Re: [Wikidata] Proposal for the introduction of a practicable Data Quality Indicator in Wikidata - 3rd round - Wikidata

29 Aug 2019

Hello,

thank you very much for your contributions and comments. I would sign most
of your remarks without hesitation.

But I would like to clarify some things again:

   - The importance of Wikidata grows with its acceptance by the
   "unspecialized" audience. This includes also a lot of people who are
   allowed to decide about project funds or donations. As a rule, they have
   little time to inform themselves sufficiently about the problems of
   measuring data quality. In these hectic times, it is unfortunately common
   for the audience to demand solutions that are as simple and quick to
   analyse as possible. (I will leave the last sentence here as a hypothesis.)
   I think it is important to try to meet these expectations.
   - Recoin is known.
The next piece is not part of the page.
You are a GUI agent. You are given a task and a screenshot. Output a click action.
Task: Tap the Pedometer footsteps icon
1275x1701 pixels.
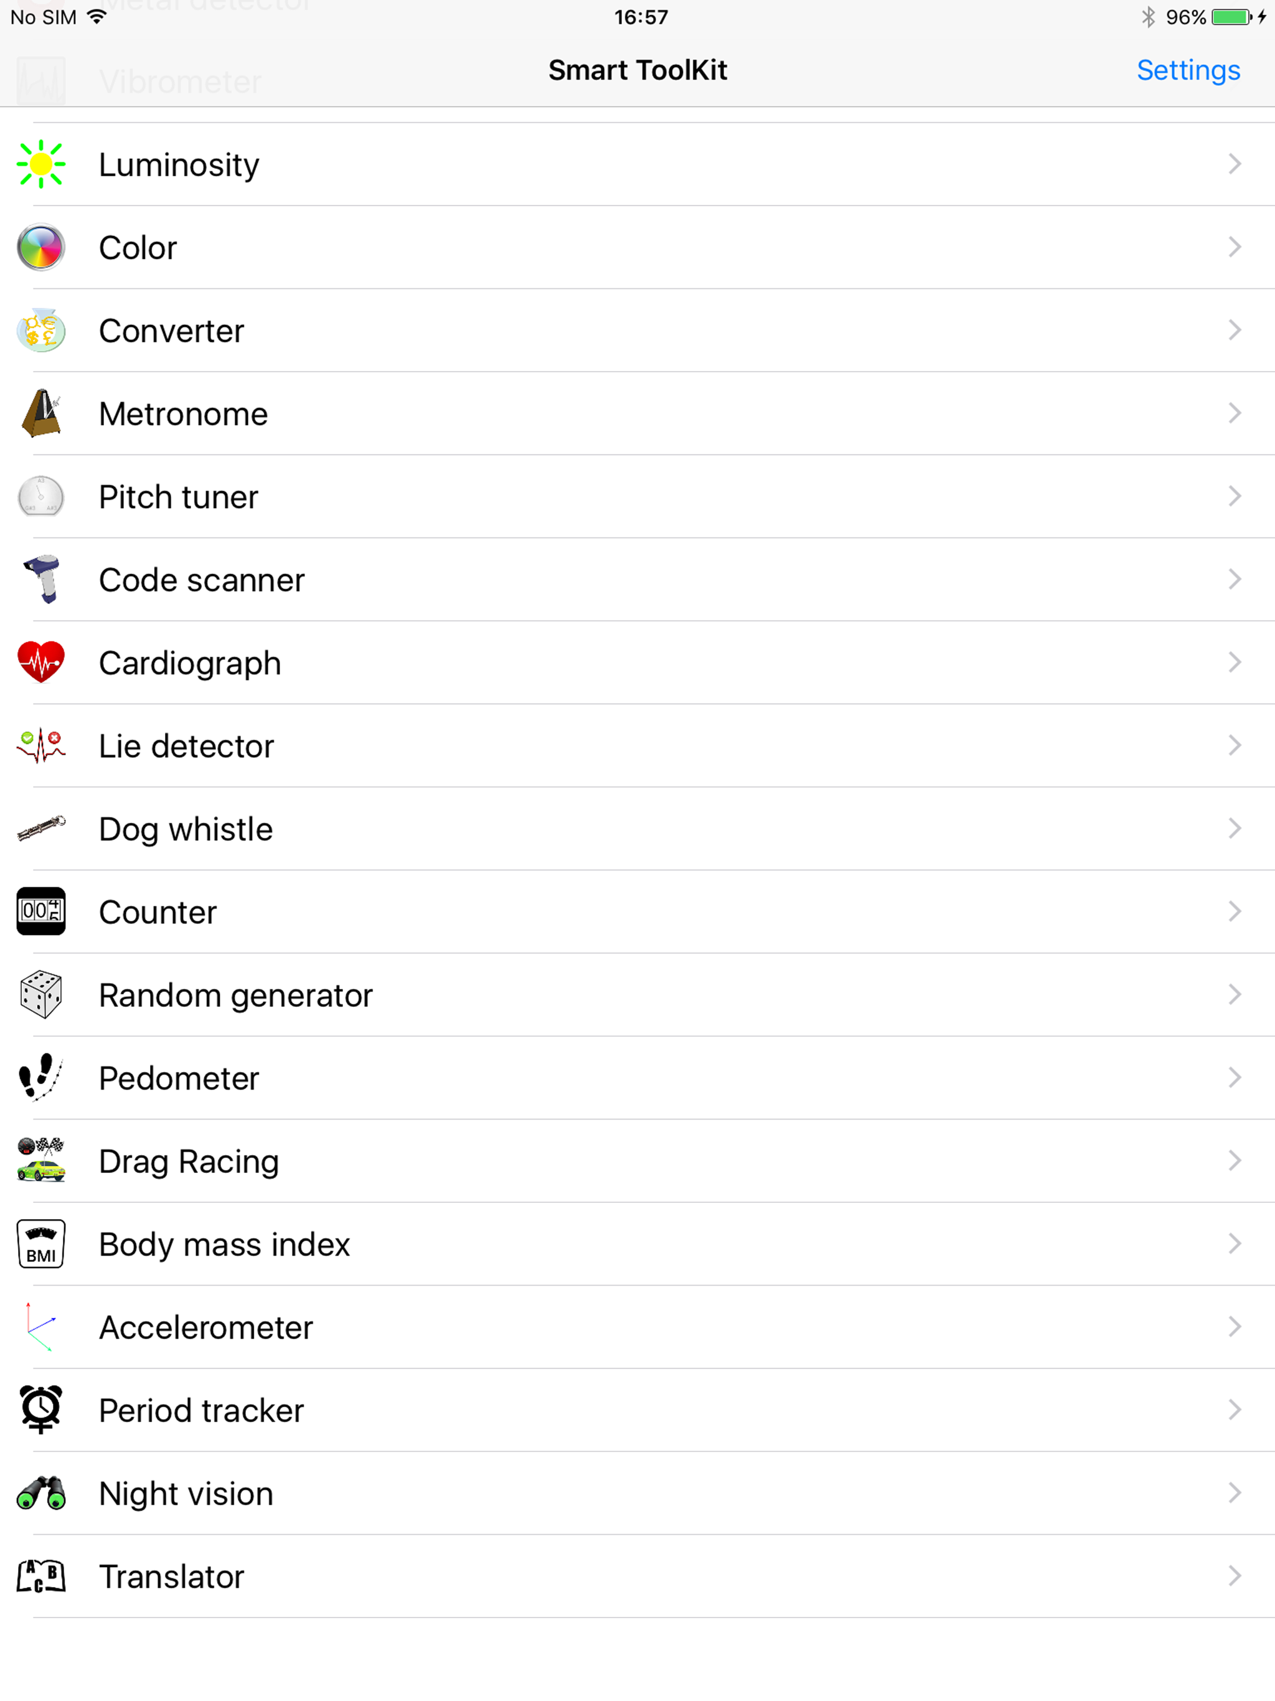point(42,1077)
And yes, it serves only in connection with the
   dimension of *relative* completeness. At present, however, it is primarily
   aimed at people who enter data manually. Thus it remains invisible or
   unusable for many others. To stick with the idea - would it not be possible
   to calculate a one- or multi-dimensional value from the recoin information,
   which then can be stored as a literal via a property "relative
   completeness" into the item? The advantage would be that this value can be
   queried via SPARQL together with the item. Possible decision-makers from
   the field of "jam science" can thus gain an overview of how complete the
   data from this field are in Wikidata and for which data completion projects
   funds may still have to be provided. As described in my last article, a
   single property "relative completeness" is not sufficient to describe data
   quality.
   - I am sorry if I expressed it in a misleading way. I use this mailing
   list to get feedback for an idea. It may be "my" idea (or not), but it is
   far from being "my" project. However, if the idea should ever be realized
   by anyone in any way, I would be interested in making my small modest
   contribution.
   - It's true that the number of current Wikidata items is hard to
   imagine. If a single instance would need only one second per item to
   calculate the different quality scores, it would take about 113 years for
   all. The fact that many items are modified over and over again and
   therefore have to be recalculated is not yet taken into account in the
   calculation. Therefore, the implemented approach would have to use
   strategies that make the first results visible with less effort. One
   possibility is to initially concentrate on the part of the data that is
   being used. We are hear at the question about dynamic quality.
   - People need support so that they can use data and find and fix their
   flaws. In the foreseeable future, there will not be so many supporters who
   will be able to manually check all 60 million items for errors. This is
   another reason why information about the quality of the data should be
   queried together with the data.

Thanks

Uwe Jung